Now you see them, now you don’t. The church is losing members faster than it can replace them. Some are newcomers to the faith who don’t stick, but others are lifelong members who quietly check out, leaving the church behind.

Common among these dropouts is disillusionment about the nature and practices of the institutional church. Some are worn out from trying to do it all. Others are tired of the unnecessary pain often inflicted by one church member upon another.

Repetitive waves of conflict mark many churches, and members grow tired of the drama and hateful actions of their fellow members. “Is this what Jesus intended the church would become?” they ask. Often they answer their own question by leaving.

Church leaders of all denominations are duly anxious about this exodus and desperately seek creative, attractive programs to hold attendance. What’s apparent is there is a steady parade of persons dropping out of the church but not leaving the faith. They are not leaving Jesus, but they are leaving the institution that bears his name.

Novelist Anne Rice could not have been clearer about that than she was in a recent blog: “Today I quit being a Christian.” Rice achieved great fame in the last quarter of the 20th century for her erotic “Vampire Chronicles” that inspired the current popularity of blood-sucking cable TV series and movies.

Five years ago, Rice publicly re-entered the Roman Catholic Church, and her work shifted away from the dark vampire themes to biblically inspired novels in order to henceforth “write only for the Lord.”

But the church’s demand that her faith include adoption of conservative church beliefs, such as denouncing gay rights, abortion rights and birth control along with an assortment of other right-wing social and political beliefs led her to reject the church with the following announcement:

“For those who care, and I understand if you don’t: Today I quit being a Christian. I’m out. I remain committed to Christ as always but not to being ‘Christian’ or to being a part of Christianity. It’s simply impossible for me to ‘belong’ to this quarrelsome, hostile, disputatious, and deservedly infamous group. For ten years, I’ve tried. I’ve failed. I’m an outsider. My conscience will allow nothing else.”

Rice claimed she grew tired of the weight of the conservative Roman Catholic Church’s pressure to adopt social and cultural agendas she did not share. Additionally, the evangelical right adopted her as the poster-child for radical conversion.

Her rebuttal of them was direct and articulated in her new credo: “I refuse to be anti-gay. I refuse to be anti-feminist. I refuse to be anti-artificial birth control. I refuse to be anti-Democrat. I refuse to be anti-secular humanism. I refuse to be anti-science.

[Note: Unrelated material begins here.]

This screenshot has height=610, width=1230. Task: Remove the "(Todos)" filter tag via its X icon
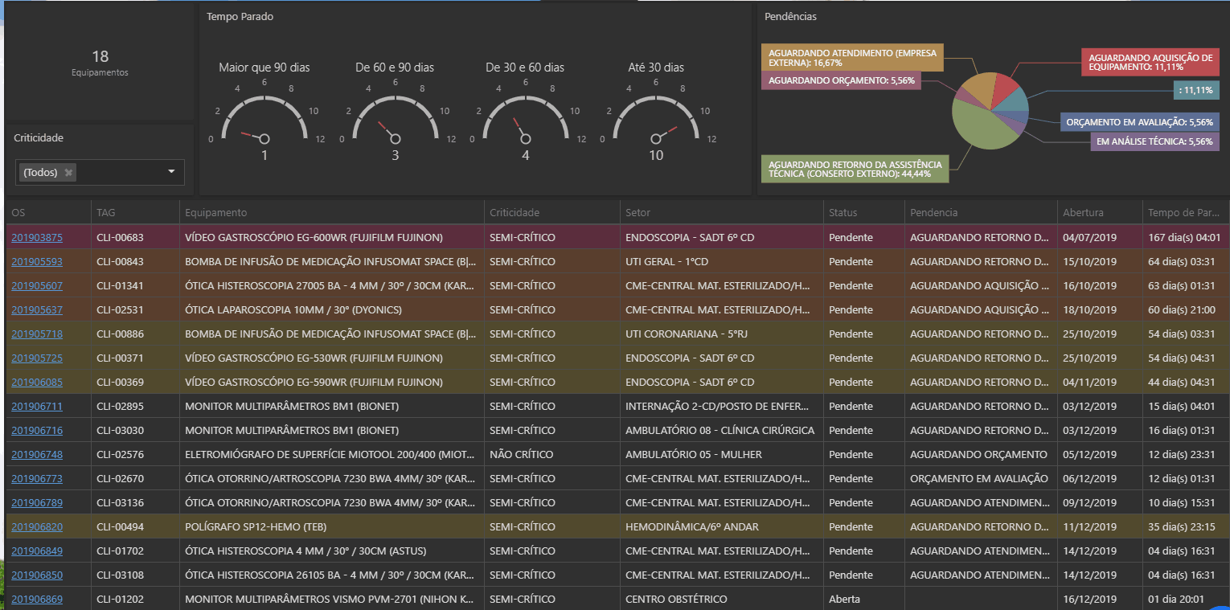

I refuse to be anti-life.”

Differentiating the Jesus of faith from the Christ of the historical institution of the church was sharply defined this spring in Philip Pullman’s gospel novel, “The Good Man Jesus and the Scoundrel Christ.”

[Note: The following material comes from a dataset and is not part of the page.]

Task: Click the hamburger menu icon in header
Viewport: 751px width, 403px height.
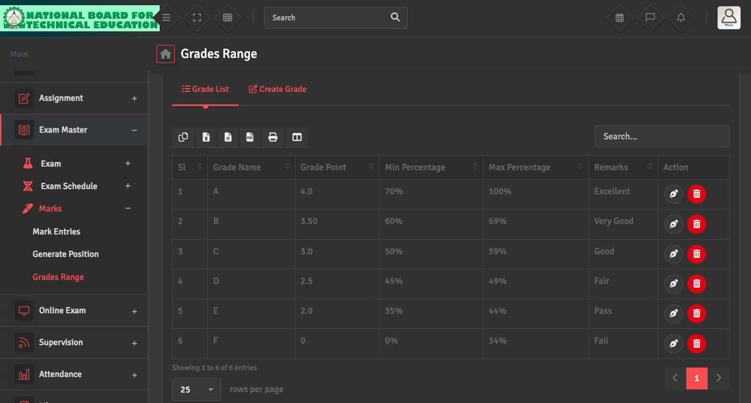Action: coord(166,18)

In recasting the traditional story of Jesus told in the four gospels of the Christian Scriptures, Pullman, a nonreligious writer known for “His Dark Materials,” imagines Mary having not one child, but twin boys. In Pullman’s alternative gospel, Jesus, the first-born, is strong and healthy. Christ is the second-born and sickly. Mary lays Jesus in the manger but wraps Christ in swaddling clothes out of pity for him.

Jesus grows up to be the one people follow as the pious and appealing one. Christ, on the other hand, is a more complex character: He is calculating and hopes the faith taught by Jesus might survive over time rather than disappearing with his anticipated death.

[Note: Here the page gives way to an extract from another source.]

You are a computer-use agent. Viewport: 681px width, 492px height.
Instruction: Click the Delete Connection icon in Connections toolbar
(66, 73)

Jesus lives a vibrant life of love marked by his teachings that claim God is at work in history’s larger story. Christ lurks among the fringes of Jesus’ crowds and, more cautious than his famous twin, he’s committed to capturing the story so it can be properly nuanced and saved for history.

A shadowy figure known simply as “the stranger” is never clearly identified, but he succeeds in soliciting Christ, and together they plot a vision of institutional religion outlasting the lived faith of Jesus. In the end, Jesus is crucified and Christ is wrongly identified in the shadowy garden on Easter morning as the resurrected Jesus.

Separating Jesus from the church describes the exodus of disillusioned persons who formerly sat in church pews and served on ministry committees and worshipped and faithfully gave of their income as the church asked them to do – all supposedly done as signs of their faith. But faith must go deeper than maintaining the holy habits of membership in an institution bent primarily on sustaining itself.

Implied in this movement is the question at the heart of the church’s anxiety: Will the church survive?

To answer the question, one must reconsider Jesus’ words about wine and wineskins. Church membership numbers are declining across the country, yet there are signs of rebirth as younger believers are passionately refashioning the wineskin of the church. The new will necessarily supplant the old, and the new wine will faithfully live on.

Keith Herron is senior pastor of Holmeswood Baptist Church in Kansas City, Mo. He blogs at A Diner at the End of Time.